* _ACTION ITEM A_
In the satirical 2018 retrospect below, shorten the paragraph that begins "Guillaume Barrazzone, Geneva City Councillor" while keeping its main facts.
* _ACTION ITEM B_
Answer these questions from the satirical 2018 retrospect below, one answer per line, marked to match:
(i) Whom did Roger Köppel invite as a host?
(ii) Which company made record profits despite the diesel scandal?
(iii) In which two countries does the consultant say she spent formative years of teaching and development?
* _ACTION ITEM C_
Write the next part of the satirical 2018 retrospect below, beginning after its final paragraph.

The Satirical Retrospect 2018

Let's start with something easy: The Donald. He started early in the year, after the school massacre in Florida: "If there had been a teacher who would have been familiar with firearms, this could very well have led to the attack being ended very quickly." Since then, we've been waiting for the Teachers' Association to put the first sniper courses out to tender...

Roger Köppel enters new dimensions: first he invites Steve Bannon as a host, a few weeks later he is guest at Marine le Pen. I know he's said to be so brilliant and intelligent, but still, there seem to be limits. That's somewhat reassuring, after all – or not. What else will he think of in the future to make the next step?

Volkswagen makes record profits despite the diesel scandal – so the free market doesn't fix everything after all.

In March: an interview with a representative from the deepest undergrowth of the consulting jungle: "With the mind we can learn to react with the right feeling". Sounds somehow like "the right feeling in the right place at the right time". Who will define “the right feeling”? Why do I feel so tired all of a sudden... Her website says: "I realized early on that I can't learn what I want to learn at the universities of the rich industrial nations. I spent formative years of teaching and development in India and Indonesia, travelled to Central and South America and finally returned to Europe". Nevertheless, one would be a little curious as to what her background actually is, because air miles alone don't make you wiser per se.

In hospitals, flat rates per case are introduced for dying patients who enter the clinic. In plain language: if you are not dead after a certain time, you will be sent home again. Like at school in the old days: At the door for improper behavior. "Stop wasting our time and come back when you're serious." Well...
And then: Cambridge Analytica dies – so, every now and then the free market actually does fix it.

Guillaume Barrazzone, Geneva City Councillor, makes phone calls for over seventeen thousand francs in a year. Very impressive. The time you have to invest in this alone…But apart from the justification for these conversations, the city administration could at least have thought of flat rate subscriptions...

On my birthday it was time for one of my favorite topics. A psychologist explains: "So when I think twenty times, "I should finally make the shopping list for my perfect menu", but nothing happens, the brain notices: That's obviously not so important. When I then really want to create the shopping list, my brain no longer provides me with energy for it." From the series "me and my brain", and once more I ask myself: Who else might be living inside me? Maybe the air miles are better, after all?

* _DATA TO EXAMINE_

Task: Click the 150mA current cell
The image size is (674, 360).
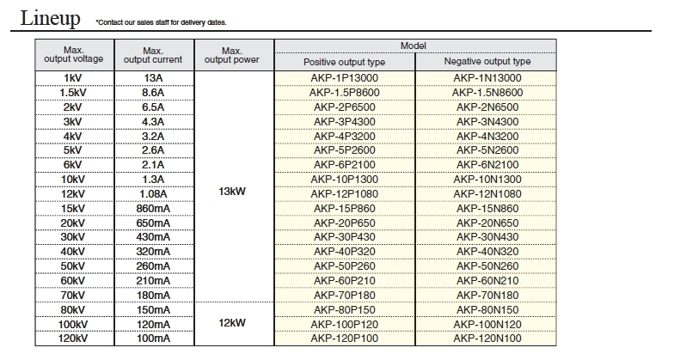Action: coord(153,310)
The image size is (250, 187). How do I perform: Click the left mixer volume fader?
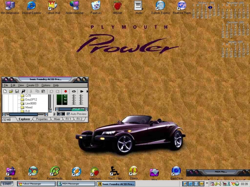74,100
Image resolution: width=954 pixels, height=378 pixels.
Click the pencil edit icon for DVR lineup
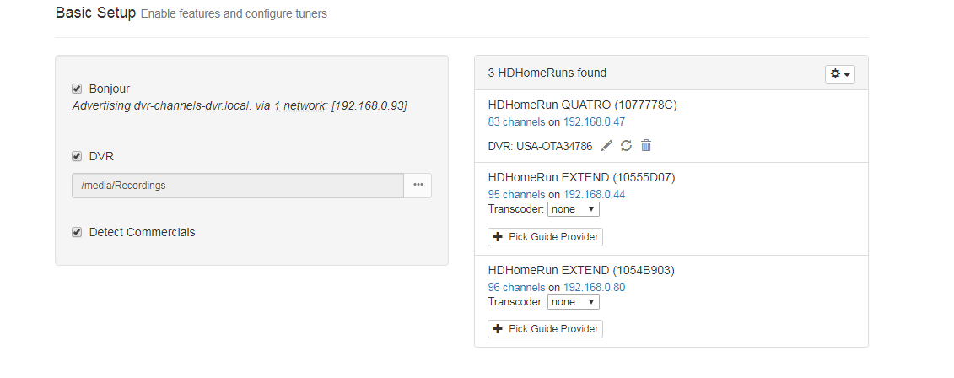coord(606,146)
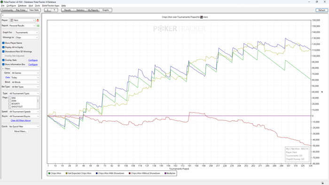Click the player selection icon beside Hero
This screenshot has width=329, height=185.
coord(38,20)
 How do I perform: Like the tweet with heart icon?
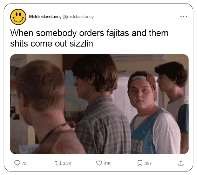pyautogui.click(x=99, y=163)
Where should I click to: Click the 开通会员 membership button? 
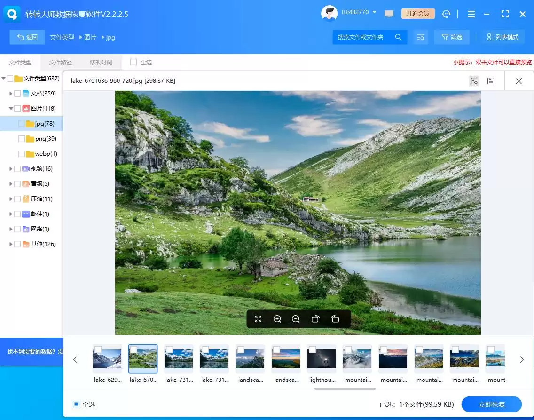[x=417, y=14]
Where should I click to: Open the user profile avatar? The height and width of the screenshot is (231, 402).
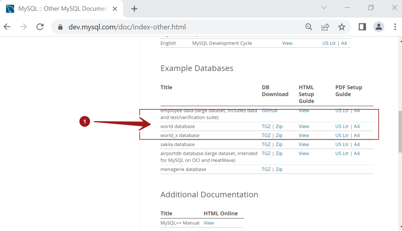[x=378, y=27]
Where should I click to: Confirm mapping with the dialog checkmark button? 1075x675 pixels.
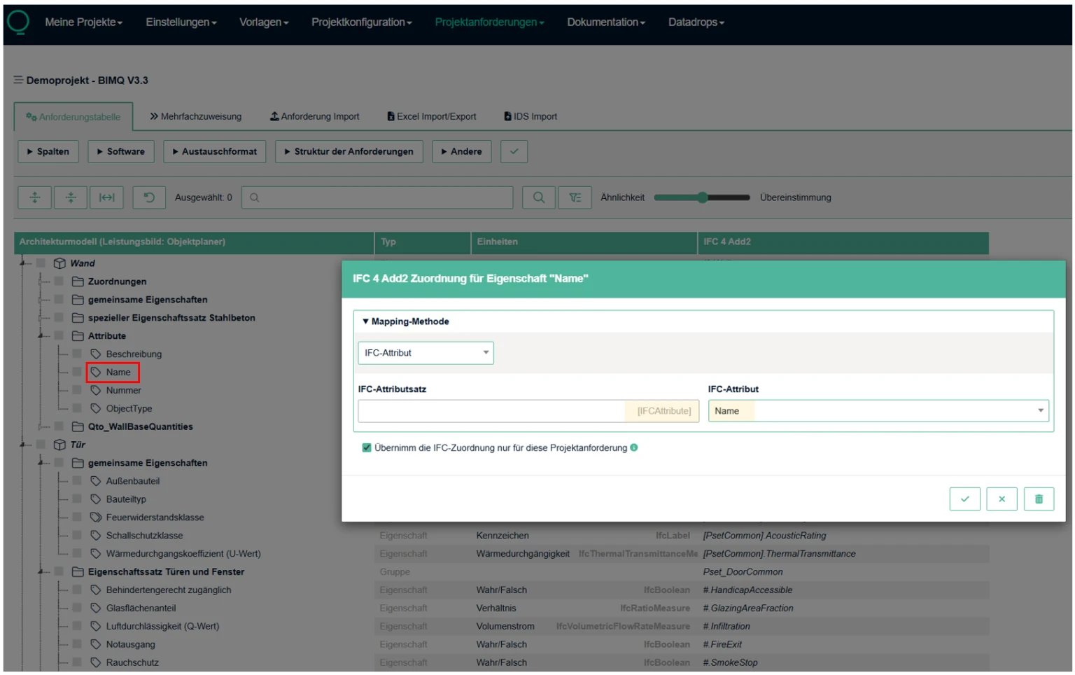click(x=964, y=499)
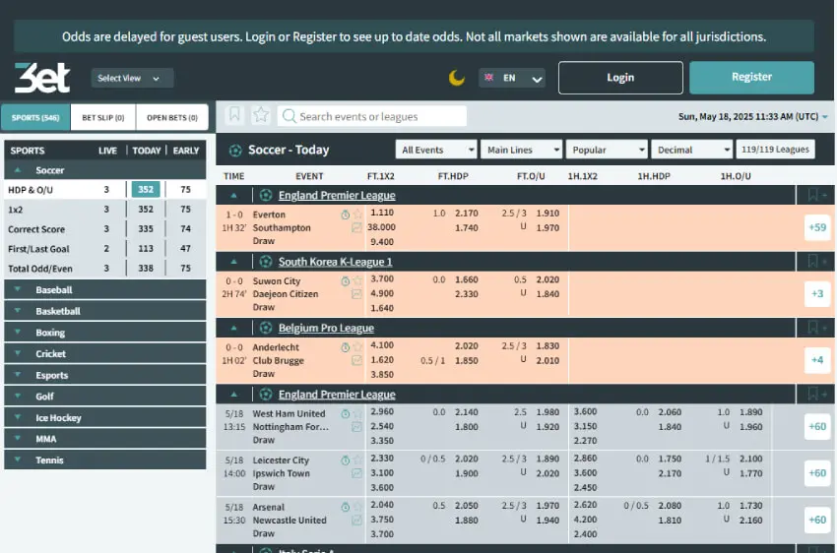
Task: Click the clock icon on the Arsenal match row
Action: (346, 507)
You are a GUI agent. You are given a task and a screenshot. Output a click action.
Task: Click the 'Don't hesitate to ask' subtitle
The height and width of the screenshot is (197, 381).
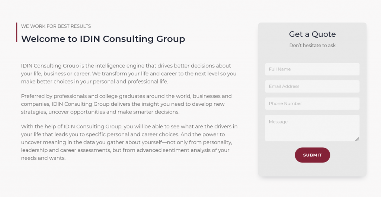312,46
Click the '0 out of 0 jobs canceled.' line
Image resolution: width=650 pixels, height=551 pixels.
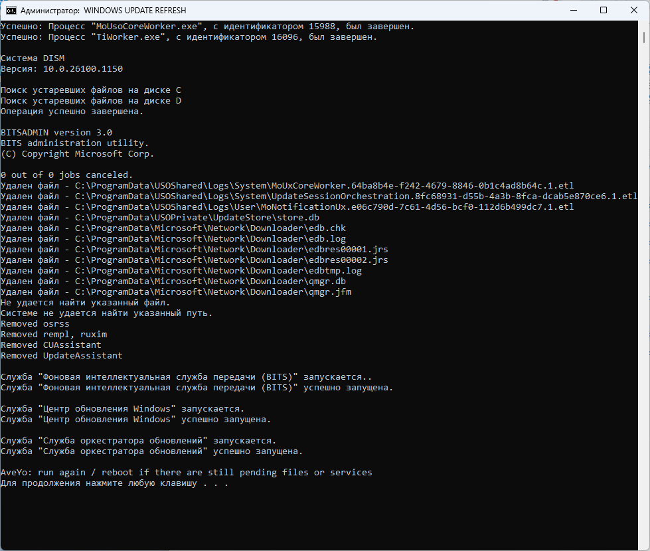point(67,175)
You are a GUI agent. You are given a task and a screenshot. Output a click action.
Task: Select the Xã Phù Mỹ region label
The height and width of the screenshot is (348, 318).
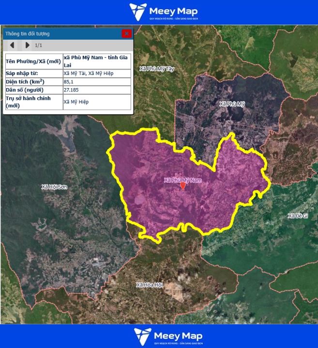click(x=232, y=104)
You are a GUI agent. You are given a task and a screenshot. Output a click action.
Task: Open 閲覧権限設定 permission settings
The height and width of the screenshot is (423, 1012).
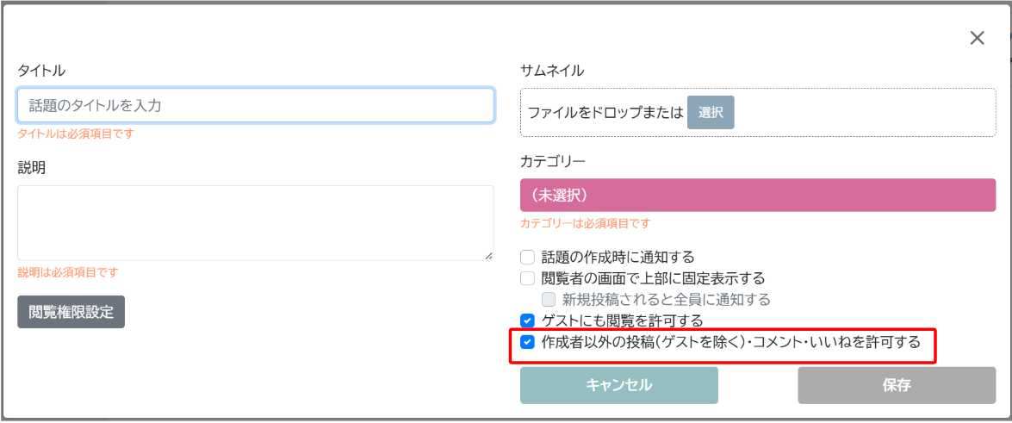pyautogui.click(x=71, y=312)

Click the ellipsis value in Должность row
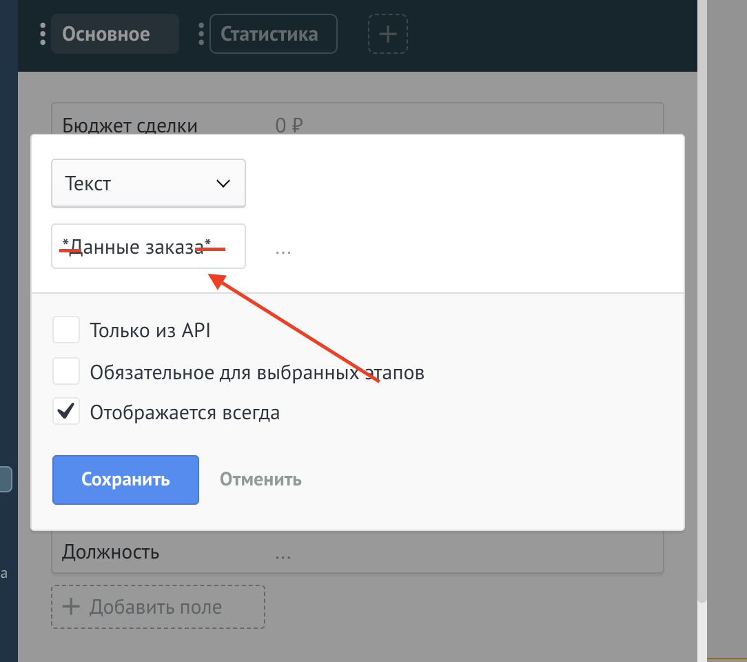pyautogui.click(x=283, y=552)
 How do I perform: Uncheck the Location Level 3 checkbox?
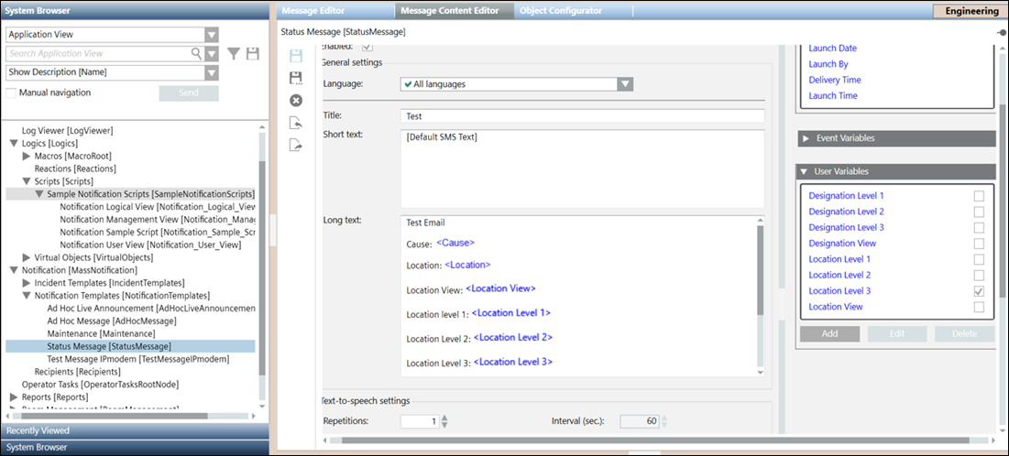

* _EXPECTED ANSWER A_
Geneva City Councillor Guillaume Barrazzone made over seventeen thousand francs' worth of phone calls in a single year, which took an impressive amount of time. Whatever the reasons for the calls, the city administration could at least have thought of flat-rate subscriptions.

* _EXPECTED ANSWER B_
(i) Steve Bannon
(ii) Volkswagen
(iii) India and Indonesia

* _EXPECTED ANSWER C_
Then the excitement about Novartis charging four million for an infusion that promises a child who would die at the age of two thirteen additional years of life in good health (and who then logically will die at fifteen, but that is not mentioned. At some point this child will be old enough to understand that his parents made that decision; that doesn't make it any easier). In the discussion it was said that the Swiss were prepared to pay a hundred thousand francs for one year of life. This in turn sounds like the argument of a group of hostage-takers looking for an investor. But do I have a good answer here? No. We're living in a time of overload, and I'll bet it's going to increase.

Last but not least: Emotional intelligence is becoming more and more important in the workplace, and there is now a test procedure with an interesting concept: the test focuses exclusively on problematic situations that evoke negative emotions. The test developers, but obviously also the buyers, seem to assume that employment consists mainly of hardship, stress and disgust... before my mind’s eye, loud job advertisements appear: "Are you tough enough to work for us? Because we tell you one thing: it won't be fun!" If you ask me: maybe you should check whether you are doing something wrong in your organization, if that is your model.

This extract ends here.